**Extracted records**:
******
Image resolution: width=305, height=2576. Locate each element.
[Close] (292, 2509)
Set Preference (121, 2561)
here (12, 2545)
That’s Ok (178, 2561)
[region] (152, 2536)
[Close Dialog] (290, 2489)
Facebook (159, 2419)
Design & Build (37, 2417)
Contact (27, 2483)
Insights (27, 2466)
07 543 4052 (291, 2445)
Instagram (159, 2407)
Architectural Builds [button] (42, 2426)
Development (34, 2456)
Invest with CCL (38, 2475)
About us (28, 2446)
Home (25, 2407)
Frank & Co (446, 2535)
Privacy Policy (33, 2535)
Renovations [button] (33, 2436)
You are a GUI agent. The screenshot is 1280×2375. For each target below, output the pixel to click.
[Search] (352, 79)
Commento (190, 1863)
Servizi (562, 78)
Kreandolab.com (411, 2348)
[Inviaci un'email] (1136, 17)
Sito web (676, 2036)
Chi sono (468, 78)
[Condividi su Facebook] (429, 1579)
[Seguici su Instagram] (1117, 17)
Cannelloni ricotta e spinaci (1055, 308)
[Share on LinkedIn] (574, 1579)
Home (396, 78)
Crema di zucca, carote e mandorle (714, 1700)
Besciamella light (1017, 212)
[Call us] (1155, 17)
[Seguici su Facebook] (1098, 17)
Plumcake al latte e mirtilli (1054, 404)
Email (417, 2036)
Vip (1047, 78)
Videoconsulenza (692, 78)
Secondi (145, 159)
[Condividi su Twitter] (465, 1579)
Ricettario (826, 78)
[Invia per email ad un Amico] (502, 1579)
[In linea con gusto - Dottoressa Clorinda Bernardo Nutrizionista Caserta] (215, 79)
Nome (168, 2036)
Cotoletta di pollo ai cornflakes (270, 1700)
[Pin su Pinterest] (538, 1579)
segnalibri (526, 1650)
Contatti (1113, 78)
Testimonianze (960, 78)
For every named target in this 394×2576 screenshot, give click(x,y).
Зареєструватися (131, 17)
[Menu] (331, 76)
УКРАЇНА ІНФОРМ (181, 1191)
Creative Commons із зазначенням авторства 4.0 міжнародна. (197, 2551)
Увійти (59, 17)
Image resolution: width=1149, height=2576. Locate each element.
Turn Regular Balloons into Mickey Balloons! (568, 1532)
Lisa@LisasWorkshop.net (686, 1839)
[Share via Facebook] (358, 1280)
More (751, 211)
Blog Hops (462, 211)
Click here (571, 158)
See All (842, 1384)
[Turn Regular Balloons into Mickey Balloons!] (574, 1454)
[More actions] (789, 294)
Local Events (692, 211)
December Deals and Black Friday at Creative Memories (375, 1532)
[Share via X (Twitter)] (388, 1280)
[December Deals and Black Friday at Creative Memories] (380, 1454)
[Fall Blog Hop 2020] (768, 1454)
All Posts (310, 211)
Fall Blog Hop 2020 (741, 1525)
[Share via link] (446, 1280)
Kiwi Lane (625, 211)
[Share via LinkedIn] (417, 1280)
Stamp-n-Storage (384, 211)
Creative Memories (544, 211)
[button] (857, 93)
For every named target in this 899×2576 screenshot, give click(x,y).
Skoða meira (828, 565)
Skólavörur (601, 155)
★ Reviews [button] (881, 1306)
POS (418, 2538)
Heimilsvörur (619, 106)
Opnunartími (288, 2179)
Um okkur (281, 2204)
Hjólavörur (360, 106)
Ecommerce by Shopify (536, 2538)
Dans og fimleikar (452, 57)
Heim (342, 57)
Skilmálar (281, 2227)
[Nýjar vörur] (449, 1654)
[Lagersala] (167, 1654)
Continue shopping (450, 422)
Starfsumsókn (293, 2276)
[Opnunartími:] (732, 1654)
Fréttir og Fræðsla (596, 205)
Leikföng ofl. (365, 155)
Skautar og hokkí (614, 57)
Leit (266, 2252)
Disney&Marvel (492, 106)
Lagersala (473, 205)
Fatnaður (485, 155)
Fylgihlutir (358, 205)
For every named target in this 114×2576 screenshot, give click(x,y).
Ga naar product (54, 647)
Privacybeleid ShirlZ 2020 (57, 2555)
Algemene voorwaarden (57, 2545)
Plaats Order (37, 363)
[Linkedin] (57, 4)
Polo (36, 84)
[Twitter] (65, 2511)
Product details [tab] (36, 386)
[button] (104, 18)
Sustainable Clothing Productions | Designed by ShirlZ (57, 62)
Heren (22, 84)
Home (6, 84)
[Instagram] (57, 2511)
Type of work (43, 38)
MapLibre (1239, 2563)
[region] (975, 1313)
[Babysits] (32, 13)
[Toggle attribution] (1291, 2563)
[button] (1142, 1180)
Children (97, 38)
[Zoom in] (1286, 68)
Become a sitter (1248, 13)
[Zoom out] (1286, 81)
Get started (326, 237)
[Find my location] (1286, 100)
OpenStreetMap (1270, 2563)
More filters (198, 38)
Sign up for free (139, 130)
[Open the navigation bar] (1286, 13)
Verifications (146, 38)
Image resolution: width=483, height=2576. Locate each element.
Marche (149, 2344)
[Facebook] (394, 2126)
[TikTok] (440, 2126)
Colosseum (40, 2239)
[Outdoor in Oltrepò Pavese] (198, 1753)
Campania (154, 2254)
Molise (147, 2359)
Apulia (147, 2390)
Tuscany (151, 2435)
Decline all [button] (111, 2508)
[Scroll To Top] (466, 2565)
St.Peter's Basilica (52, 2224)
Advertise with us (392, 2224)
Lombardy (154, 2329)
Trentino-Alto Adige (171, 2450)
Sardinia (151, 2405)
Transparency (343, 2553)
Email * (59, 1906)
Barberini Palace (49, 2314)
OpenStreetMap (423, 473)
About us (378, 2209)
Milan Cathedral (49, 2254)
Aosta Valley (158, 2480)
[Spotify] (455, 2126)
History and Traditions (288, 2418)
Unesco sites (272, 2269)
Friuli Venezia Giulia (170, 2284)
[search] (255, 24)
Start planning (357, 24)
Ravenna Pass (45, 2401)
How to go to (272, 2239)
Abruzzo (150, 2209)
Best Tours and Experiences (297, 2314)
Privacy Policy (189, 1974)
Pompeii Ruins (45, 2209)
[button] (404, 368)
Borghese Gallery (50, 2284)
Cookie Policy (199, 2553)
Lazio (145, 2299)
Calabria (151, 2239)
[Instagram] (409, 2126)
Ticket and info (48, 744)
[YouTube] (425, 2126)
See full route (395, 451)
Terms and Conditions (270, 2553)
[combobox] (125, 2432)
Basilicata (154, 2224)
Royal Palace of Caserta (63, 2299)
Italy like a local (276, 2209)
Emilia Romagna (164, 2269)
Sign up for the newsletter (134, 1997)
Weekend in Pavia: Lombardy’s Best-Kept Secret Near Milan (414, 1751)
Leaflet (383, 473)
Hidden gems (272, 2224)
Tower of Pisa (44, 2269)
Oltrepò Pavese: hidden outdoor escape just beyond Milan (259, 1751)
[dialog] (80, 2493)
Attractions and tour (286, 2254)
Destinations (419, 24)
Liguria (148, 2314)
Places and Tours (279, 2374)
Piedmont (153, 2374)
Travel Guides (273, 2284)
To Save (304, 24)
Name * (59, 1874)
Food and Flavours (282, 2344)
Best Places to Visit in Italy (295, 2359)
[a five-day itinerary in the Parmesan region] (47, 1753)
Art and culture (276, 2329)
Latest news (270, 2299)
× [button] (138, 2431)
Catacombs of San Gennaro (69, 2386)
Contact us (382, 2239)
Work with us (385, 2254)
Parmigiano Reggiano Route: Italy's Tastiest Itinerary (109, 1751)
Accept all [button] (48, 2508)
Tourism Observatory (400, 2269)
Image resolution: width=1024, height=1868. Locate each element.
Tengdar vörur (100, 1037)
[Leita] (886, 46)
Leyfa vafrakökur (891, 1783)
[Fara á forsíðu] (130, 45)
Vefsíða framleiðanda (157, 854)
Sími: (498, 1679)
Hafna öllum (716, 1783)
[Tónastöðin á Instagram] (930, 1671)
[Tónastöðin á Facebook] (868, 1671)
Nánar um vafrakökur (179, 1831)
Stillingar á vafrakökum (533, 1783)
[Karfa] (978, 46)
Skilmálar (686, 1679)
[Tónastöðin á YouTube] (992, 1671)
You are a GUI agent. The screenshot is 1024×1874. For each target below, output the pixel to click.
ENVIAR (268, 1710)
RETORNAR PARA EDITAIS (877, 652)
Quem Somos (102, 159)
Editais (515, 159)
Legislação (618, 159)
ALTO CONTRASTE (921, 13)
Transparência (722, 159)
******
**WHAT TO DO**: Would you copy out exactly the lines above that start at the one containing "For every named target in this 114×2576" and end at the one containing "[Toggle attribution] (1291, 2563)", inclusive?

**SOLUTION**:
For every named target in this 114×2576 screenshot, give click(x,y).
Ga naar product (54, 647)
Privacybeleid ShirlZ 2020 (57, 2555)
Algemene voorwaarden (57, 2545)
Plaats Order (37, 363)
[Linkedin] (57, 4)
Polo (36, 84)
[Twitter] (65, 2511)
Product details [tab] (36, 386)
[button] (104, 18)
Sustainable Clothing Productions | Designed by ShirlZ (57, 62)
Heren (22, 84)
Home (6, 84)
[Instagram] (57, 2511)
Type of work (43, 38)
MapLibre (1239, 2563)
[region] (975, 1313)
[Babysits] (32, 13)
[Toggle attribution] (1291, 2563)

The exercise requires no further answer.